What is being asked: Find the line containing "Task: Click the 15-11-2022 start date cell", then print it and each line after it through the end of the listing exactly, with no pictures.

Given information:
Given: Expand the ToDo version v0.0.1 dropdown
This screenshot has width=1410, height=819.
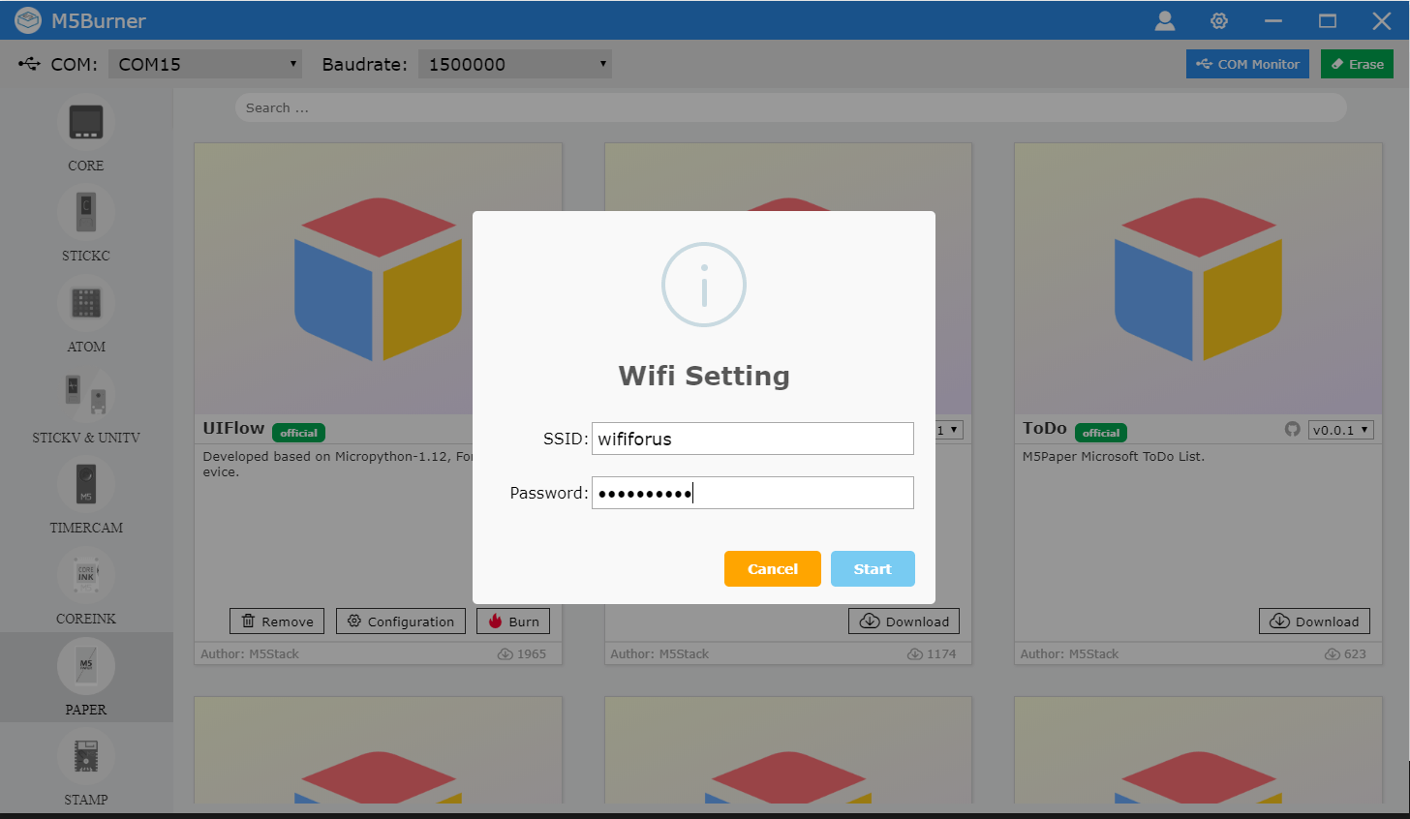Looking at the screenshot, I should click(1340, 430).
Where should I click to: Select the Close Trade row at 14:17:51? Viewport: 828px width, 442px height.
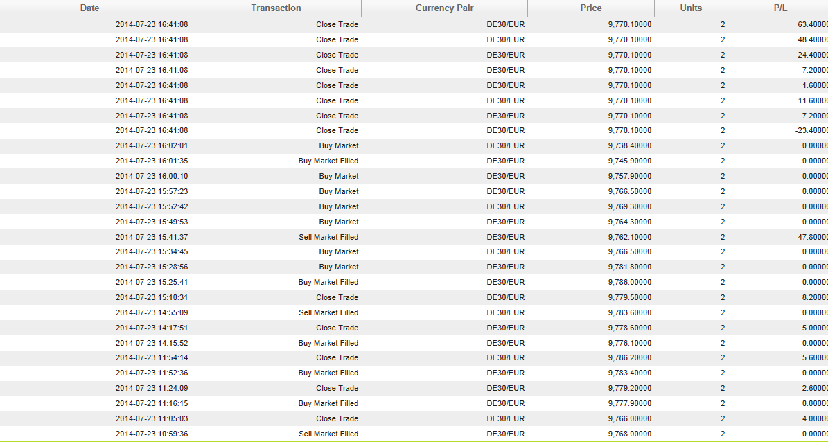click(414, 328)
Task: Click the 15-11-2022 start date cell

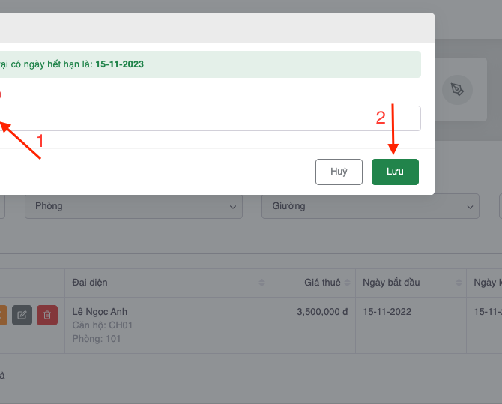Action: point(387,312)

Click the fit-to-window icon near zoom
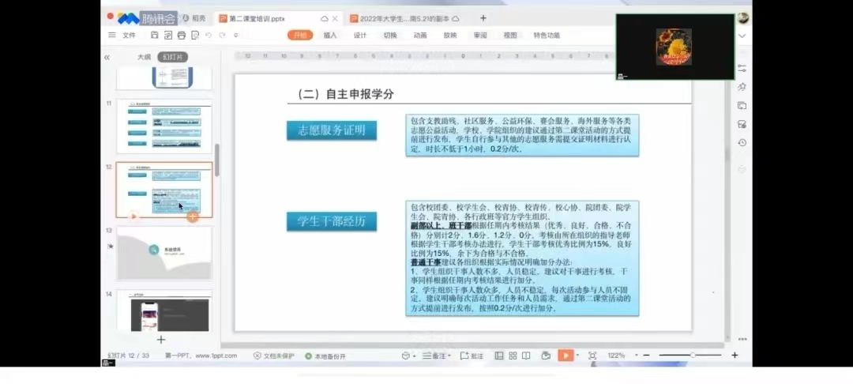592,356
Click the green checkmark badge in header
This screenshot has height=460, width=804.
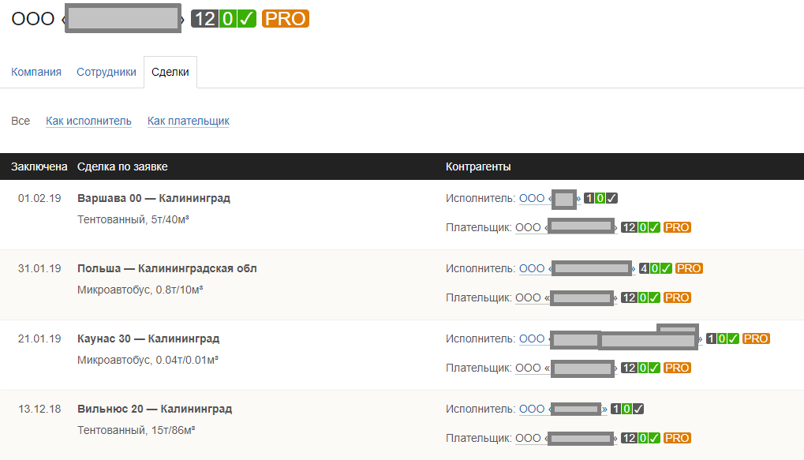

Task response:
Task: Click the 15-11-2022 start date cell

Action: point(387,312)

Click the fit-to-window icon near zoom
592,356
Click the green checkmark badge in header
This screenshot has height=460, width=804.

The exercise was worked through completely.